Serializzare enum come stringa
extern crate serde;
extern crate serde_json;
macro_rules! enum_str {
($name:ident { $($variant:ident($str:expr), )* }) => {
#[derive(Clone, Copy, Debug, Eq, PartialEq)]
pub enum $name {
$($variant,)*
}
impl ::serde::Serialize for $name {
fn serialize<S>(&self, serializer: S) -> Result<S::Ok, S::Error>
where S: ::serde::Serializer,
{
// Serialize the enum as a string.
serializer.serialize_str(match *self {
$( $name::$variant => $str, )*
})
}
}
impl ::serde::Deserialize for $name {
fn deserialize<D>(deserializer: D) -> Result<Self, D::Error>
where D: ::serde::Deserializer,
{
struct Visitor;
impl ::serde::de::Visitor for Visitor {
type Value = $name;
fn expecting(&self, formatter: &mut ::std::fmt::Formatter) -> ::std::fmt::Result {
write!(formatter, "a string for {}", stringify!($name))
}
fn visit_str<E>(self, value: &str) -> Result<$name, E>
where E: ::serde::de::Error,
{
match value {
$( $str => Ok($name::$variant), )*
_ => Err(E::invalid_value(::serde::de::Unexpected::Other(
&format!("unknown {} variant: {}", stringify!($name), value)
), &self)),
}
}
}
// Deserialize the enum from a string.
deserializer.deserialize_str(Visitor)
}
}
}
}
enum_str!(LanguageCode {
English("en"),
Spanish("es"),
Italian("it"),
Japanese("ja"),
Chinese("zh"),
});
fn main() {
use LanguageCode::*;
let languages = vec![English, Spanish, Italian, Japanese, Chinese];
// Prints ["en","es","it","ja","zh"]
println!("{}", serde_json::to_string(&languages).unwrap());
let input = r#" "ja" "#;
assert_eq!(Japanese, serde_json::from_str(input).unwrap());
}
Serializzare i campi come camelCase
extern crate serde;
extern crate serde_json;
#[macro_use] extern crate serde_derive;
#[derive(Serialize)]
struct Person {
#[serde(rename="firstName")]
first_name: String,
#[serde(rename="lastName")]
last_name: String,
}
fn main() {
let person = Person {
first_name: "Joel".to_string(),
last_name: "Spolsky".to_string(),
};
let json = serde_json::to_string_pretty(&person).unwrap();
// Prints:
//
// {
// "firstName": "Joel",
// "lastName": "Spolsky"
// }
println!("{}", json);
}
Valore predefinito per campo
extern crate serde;
extern crate serde_json;
#[macro_use] extern crate serde_derive;
#[derive(Deserialize, Debug)]
struct Request {
// Use the result of a function as the default if "resource" is
// not included in the input.
#[serde(default="default_resource")]
resource: String,
// Use the type's implementation of std::default::Default if
// "timeout" is not included in the input.
#[serde(default)]
timeout: Timeout,
// Use a method from the type as the default if "priority" is not
// included in the input. This may also be a trait method.

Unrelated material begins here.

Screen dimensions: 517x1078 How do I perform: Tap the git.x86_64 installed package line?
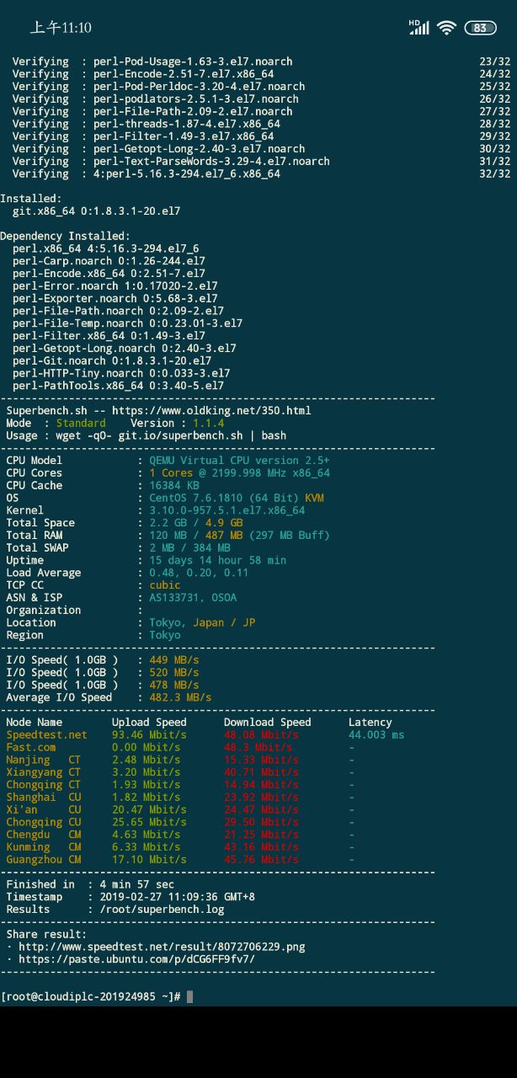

#[serde(default="Priority::lowest")]
priority: Priority,
}
fn default_resource() -> String {
"/".to_string()
}
/// Timeout in seconds.
#[derive(Deserialize, Debug)]
struct Timeout(u32);
impl Default for Timeout {
fn default() -> Self {
Timeout(30)
}
}
#[derive(Deserialize, Debug)]
enum Priority { ExtraHigh, High, Normal, Low, ExtraLow }
impl Priority {
fn lowest() -> Self { Priority::ExtraLow }
}
fn main() {
let json = r#"
[
{
"resource": "/users"
},
{
"timeout": 5,
"priority": "High"
}
]
"#;
let requests: Vec<Request> = serde_json::from_str(json).unwrap();
// The first request has resource="/users", timeout=30, priority=ExtraLow
println!("{:?}", requests[0]);
// The second request has resource="/", timeout=5, priority=High
println!("{:?}", requests[1]);
}
Salta il campo di serializzazione
extern crate serde;
extern crate serde_json;
#[macro_use] extern crate serde_derive;
use std::collections::BTreeMap as Map;
#[derive(Serialize)]
struct Resource {
// Always serialized.
name: String,
// Never serialized.
#[serde(skip_serializing)]
hash: String,
// Use a method to decide whether the field should be skipped.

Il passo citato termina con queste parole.